To his credit, David Friedman acknowledges this eventuality in The Machinery of Freedom, when he recognizes that an anarcho-capitalist society might be far from libertarian/classical liberal in terms of rights-protection.
Another, more obvious, objection I have to anarcho-capitalism is that if the “free market” (which, without a government, we might as well call the state of nature) leads to an efficient provision of the government services involving the use of force, then how did governments even come about in the first place?
Finally, there are two sort of big deals in life that I haven’t seen any anarcho-capitalist address convincingly: children and nukes.
Under anarchy, what happens when a child abuser has a kid? Sure, you could point to the many flaws in the government system, but at least there’s a relatively uniform system of laws in place that apply to children. Under anarchy, children presumably wouldn't be customers of any rights-protection agency.
Similarly, you could point out that, under government, absolute maniacs like Kim Jong Un and Vladimir Putin have access to nuclear weapons. But still, the number of people in the world in possession of nuclear weapons is relatively small and they’ve only been used in one war in the span of almost a century. There are far worse possible outcomes than that.
What happens under anarchy? Could anyone just own a nuke? While developing a nuclear weapon is obviously no walk in the park, it seems reasonable to assume that under anarchy there would probably be more nukes than today given the billions of people on Earth who would suddenly be free to develop and own them. Even if one buys the idea that nuclear proliferation leads to more deterrence at the international level, I think it’s definitely not crazy to have more than a few doubts at the individual level. Anyone with a nuke could basically declare himself a tyrant.
On a related note, a problem you’ve acknowledged in The Economics of Non-State Legal Systems is the sort of catch-22 that the more economies of scale for the production of security would exist under anarchy the more effective that society would be at protecting itself from foreign threats, but also the greater a risk of cartelization there would be between the few security firms that could thus consolidate back into a government (which might or might not be worse than those we have today). And vice versa.

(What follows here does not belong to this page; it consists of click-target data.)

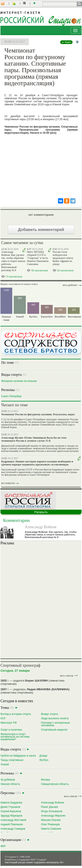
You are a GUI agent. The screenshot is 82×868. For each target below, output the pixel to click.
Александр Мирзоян (53, 815)
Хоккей (5, 764)
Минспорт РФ (8, 722)
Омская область (10, 784)
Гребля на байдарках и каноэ (18, 755)
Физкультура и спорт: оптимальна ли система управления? (15, 737)
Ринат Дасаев (49, 807)
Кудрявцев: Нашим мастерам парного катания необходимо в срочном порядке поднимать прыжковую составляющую (37, 463)
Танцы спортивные (12, 760)
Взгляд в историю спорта (16, 714)
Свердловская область (55, 784)
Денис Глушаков (10, 807)
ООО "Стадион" (38, 860)
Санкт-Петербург (11, 396)
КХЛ (3, 718)
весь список (66, 676)
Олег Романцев (50, 824)
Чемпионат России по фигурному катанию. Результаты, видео (38, 414)
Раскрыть (41, 512)
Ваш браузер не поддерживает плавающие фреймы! (41, 601)
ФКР (3, 846)
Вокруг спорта (49, 714)
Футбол (44, 760)
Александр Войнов (40, 527)
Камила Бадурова (11, 802)
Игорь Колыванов (51, 811)
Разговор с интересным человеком (55, 724)
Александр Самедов (13, 829)
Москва (45, 779)
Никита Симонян (51, 829)
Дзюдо (43, 755)
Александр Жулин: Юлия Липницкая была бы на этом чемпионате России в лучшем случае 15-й (34, 439)
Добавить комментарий (41, 229)
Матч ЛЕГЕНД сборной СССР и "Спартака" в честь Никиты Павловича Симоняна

And, sure, you’re absolutely correct when you point out that “National defense is, strangely, only a public good on the assumption that some military forces are a public bad.” But if an anarcho-capitalist society would require the entire world to eliminate its military forces in order to be able to protect itself from foreign threats… Well, you see the problem.

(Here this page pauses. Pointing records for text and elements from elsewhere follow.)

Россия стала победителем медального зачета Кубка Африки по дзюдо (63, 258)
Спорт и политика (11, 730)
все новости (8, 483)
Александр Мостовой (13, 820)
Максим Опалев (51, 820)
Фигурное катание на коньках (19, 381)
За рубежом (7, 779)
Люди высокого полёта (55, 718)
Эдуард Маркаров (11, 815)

I know this is A LOT, but I’ll be thankful for any thoughts you can give! And I’m looking forward to your debate on the subject with Yaron Brook. Unlike him, I don’t necessarily agree with the resolution that “anarcho-capitalism would definitely be a complete disaster for humanity,” I just highly doubt it would be anything better than mediocre given the alternatives.
English isn't his first language? I couldn't tell. A good set of questions and comments.
As a Portuguese speaker, I'm 99.99% sure his name is Coelho, not Coehlo.